La situazione assomiglia a ciò che accadde due anni fa con un numeroso gruppo di Haitiani, i quali nel 2016 stanziarono a Tijuana per chiedere asilo e arrivarono in pochi mesi alle 8000 unità.

Tijuana è la frontiera terrestre più transitata nel mondo e i suoi abitanti lo sanno bene. Nel giro di poche ore, si sono mobilitate numerose associazioni in solidarietà alla carovana per garantire cibo, tende, coperte, sostegno legale e medico alle centinaia di persone accampate alle porte della città, ma anche momenti di socialità e intrattenimento per i bambini. Anche da San Diego, la città californiana con cui confina Tijuana, si sono mobilitati volontari, attivisti e donazioni dei cittadini a sostegno della Carovana.

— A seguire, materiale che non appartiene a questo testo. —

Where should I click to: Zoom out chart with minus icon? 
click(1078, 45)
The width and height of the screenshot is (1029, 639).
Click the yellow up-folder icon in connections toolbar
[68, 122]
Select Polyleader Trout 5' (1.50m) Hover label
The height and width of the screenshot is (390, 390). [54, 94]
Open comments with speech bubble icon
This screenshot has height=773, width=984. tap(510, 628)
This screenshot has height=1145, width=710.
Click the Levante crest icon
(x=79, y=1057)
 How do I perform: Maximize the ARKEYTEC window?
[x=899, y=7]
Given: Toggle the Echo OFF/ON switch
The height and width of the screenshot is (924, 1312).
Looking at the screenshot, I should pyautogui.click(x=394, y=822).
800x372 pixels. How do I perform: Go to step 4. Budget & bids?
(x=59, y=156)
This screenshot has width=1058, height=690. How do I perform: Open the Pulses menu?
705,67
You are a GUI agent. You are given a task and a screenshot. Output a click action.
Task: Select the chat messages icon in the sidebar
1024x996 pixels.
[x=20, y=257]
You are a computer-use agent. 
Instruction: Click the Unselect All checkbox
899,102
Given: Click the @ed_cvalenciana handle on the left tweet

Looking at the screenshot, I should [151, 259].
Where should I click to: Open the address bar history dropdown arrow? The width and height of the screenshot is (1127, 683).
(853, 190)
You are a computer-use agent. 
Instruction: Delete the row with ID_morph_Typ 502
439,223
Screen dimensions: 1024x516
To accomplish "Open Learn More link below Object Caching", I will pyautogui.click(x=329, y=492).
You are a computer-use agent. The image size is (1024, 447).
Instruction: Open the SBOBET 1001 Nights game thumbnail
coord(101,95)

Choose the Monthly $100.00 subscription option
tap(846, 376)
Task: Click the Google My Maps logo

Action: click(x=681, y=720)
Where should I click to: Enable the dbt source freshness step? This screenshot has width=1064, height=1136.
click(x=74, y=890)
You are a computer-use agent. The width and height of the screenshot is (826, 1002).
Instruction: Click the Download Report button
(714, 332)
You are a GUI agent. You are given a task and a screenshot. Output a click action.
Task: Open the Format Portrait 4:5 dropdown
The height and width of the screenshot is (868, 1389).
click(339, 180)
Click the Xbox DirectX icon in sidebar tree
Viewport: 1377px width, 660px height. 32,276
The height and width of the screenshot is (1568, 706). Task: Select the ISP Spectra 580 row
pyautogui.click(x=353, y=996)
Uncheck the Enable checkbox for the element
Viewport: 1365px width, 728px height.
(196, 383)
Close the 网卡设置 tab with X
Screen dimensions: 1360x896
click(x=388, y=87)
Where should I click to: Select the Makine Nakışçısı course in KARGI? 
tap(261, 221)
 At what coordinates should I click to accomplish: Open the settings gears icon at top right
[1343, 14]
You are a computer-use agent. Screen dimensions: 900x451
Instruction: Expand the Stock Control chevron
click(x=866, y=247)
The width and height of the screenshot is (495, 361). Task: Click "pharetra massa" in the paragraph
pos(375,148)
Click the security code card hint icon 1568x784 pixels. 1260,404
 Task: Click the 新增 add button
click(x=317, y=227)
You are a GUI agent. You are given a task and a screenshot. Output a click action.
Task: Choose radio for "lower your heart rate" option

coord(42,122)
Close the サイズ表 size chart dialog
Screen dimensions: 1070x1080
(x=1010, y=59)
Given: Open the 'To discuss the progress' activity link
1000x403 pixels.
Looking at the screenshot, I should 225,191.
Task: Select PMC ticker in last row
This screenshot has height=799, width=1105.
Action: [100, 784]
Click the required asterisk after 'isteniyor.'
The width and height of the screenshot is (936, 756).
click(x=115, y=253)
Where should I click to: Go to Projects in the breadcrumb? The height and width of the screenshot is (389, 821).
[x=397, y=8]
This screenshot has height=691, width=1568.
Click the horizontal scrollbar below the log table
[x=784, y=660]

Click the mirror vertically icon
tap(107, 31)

Le decine di famiglie, cui ora non resta che aspettare, evidenziano la crisi della gestione del flusso migratorio alla frontiera Messico – Stati Uniti, aggravata sempre più dai colpi di testa del presidente statunitense. Tra la proposta di rinforzare il Muro, o quella di cancellare il DACA (Deferred Action for Childhood Arrivals, il piano dell’amministrazione Obama che assegna uno status di immigrazione temporanea a determinate categorie di persone entrate illegalmente negli Stati Uniti, come i minori), i propositi di Trump si scontrano con il desiderio di migliaia di persone che ancora affrontano viaggi pericolosissimi per raggiungere gli Stati Uniti e a ben poco un muro varrà per fermarli.